#### Directions for this task
Rewrite the data starting at the line that contains "This screenshot has height=429, width=975." and ending at the line that contains "click(1607, 130)", replacing "sidebar" with "side panel" and leaving everything else unchanged.
○ ○ ○ ○ ○
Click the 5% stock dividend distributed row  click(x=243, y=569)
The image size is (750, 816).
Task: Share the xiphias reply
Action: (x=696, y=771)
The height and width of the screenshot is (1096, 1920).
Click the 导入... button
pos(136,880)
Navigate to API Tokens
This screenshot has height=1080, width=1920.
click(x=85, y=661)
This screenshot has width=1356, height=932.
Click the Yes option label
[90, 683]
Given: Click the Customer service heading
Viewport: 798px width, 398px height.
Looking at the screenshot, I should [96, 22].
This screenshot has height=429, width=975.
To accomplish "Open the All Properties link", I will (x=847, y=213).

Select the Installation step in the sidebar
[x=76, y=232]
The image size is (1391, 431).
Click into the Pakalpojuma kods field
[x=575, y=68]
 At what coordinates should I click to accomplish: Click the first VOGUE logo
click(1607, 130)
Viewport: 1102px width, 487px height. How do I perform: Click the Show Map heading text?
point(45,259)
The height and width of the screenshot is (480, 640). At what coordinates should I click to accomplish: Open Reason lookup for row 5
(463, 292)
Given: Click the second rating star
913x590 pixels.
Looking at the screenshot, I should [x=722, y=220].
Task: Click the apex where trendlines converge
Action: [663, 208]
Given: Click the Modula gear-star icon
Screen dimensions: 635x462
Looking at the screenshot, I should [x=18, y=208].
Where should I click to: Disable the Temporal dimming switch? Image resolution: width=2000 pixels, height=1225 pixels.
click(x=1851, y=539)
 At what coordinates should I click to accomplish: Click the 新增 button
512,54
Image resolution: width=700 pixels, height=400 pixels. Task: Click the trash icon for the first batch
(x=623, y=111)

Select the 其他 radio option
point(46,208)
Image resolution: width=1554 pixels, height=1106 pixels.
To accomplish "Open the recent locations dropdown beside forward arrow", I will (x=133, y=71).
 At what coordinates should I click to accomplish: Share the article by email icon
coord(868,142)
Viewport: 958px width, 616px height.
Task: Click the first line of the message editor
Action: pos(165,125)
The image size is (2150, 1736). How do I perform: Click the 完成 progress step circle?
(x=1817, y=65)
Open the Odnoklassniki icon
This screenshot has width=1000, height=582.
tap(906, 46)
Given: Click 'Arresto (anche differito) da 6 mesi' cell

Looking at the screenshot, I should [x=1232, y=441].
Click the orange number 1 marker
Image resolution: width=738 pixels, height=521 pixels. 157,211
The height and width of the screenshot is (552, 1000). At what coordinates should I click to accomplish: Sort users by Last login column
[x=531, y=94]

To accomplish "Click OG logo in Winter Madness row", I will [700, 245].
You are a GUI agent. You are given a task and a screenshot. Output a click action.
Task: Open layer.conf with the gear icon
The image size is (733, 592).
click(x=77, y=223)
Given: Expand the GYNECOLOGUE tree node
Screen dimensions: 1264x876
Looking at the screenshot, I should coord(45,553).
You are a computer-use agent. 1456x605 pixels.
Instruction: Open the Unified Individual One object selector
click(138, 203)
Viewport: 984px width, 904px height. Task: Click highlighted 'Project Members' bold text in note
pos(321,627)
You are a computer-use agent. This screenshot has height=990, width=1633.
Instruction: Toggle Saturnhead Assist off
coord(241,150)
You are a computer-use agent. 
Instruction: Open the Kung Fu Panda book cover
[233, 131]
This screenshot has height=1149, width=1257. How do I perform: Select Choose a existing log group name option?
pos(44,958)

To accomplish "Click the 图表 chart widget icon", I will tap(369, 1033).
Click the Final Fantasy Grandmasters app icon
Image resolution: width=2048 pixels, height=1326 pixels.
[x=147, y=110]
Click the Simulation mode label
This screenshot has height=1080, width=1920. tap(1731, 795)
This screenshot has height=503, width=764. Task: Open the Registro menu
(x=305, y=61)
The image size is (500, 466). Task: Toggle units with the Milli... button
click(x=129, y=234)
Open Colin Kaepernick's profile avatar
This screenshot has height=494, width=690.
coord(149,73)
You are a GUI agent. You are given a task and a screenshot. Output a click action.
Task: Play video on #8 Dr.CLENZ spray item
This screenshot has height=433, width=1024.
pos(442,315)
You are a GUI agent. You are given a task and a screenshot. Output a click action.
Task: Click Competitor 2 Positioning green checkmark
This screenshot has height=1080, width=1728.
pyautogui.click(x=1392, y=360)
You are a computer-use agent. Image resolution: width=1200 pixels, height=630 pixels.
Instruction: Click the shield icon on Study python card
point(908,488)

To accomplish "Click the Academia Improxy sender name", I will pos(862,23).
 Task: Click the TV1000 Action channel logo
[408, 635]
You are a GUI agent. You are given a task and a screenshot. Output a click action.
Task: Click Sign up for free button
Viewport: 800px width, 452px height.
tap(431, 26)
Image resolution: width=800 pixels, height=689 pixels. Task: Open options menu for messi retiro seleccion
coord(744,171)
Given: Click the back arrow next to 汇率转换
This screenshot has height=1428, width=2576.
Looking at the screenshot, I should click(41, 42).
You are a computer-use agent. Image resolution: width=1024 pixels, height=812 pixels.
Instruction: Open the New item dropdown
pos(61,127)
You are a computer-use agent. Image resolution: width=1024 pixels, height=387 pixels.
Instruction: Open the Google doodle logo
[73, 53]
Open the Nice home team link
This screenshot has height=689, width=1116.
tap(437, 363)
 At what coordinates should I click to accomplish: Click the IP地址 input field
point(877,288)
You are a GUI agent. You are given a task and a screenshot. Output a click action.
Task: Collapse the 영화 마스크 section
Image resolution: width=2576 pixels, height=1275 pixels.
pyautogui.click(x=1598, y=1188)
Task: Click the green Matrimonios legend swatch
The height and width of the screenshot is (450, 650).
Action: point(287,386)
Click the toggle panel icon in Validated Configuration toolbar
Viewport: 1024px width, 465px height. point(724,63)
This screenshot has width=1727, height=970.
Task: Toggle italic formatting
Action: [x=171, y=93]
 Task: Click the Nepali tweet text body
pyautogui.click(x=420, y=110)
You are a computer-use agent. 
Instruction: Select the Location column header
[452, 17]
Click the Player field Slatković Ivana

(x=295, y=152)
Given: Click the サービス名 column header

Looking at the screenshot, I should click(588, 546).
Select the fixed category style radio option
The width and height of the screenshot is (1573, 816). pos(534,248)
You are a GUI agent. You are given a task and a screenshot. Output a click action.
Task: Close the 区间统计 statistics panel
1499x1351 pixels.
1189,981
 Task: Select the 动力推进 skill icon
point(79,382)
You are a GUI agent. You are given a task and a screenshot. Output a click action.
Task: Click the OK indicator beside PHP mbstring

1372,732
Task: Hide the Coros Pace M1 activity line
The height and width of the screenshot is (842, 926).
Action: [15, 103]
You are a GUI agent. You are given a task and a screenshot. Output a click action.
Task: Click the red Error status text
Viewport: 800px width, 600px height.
○ ○ ○ ○ ○
#### Solved problem
This screenshot has height=429, width=975.
To accomplish "Open the All Properties link", I will (x=847, y=213).

Select the Installation step in the side panel
[x=76, y=232]
The image size is (1391, 431).
Click into the Pakalpojuma kods field
[x=575, y=68]
 At what coordinates should I click to accomplish: Click the first VOGUE logo
click(1607, 130)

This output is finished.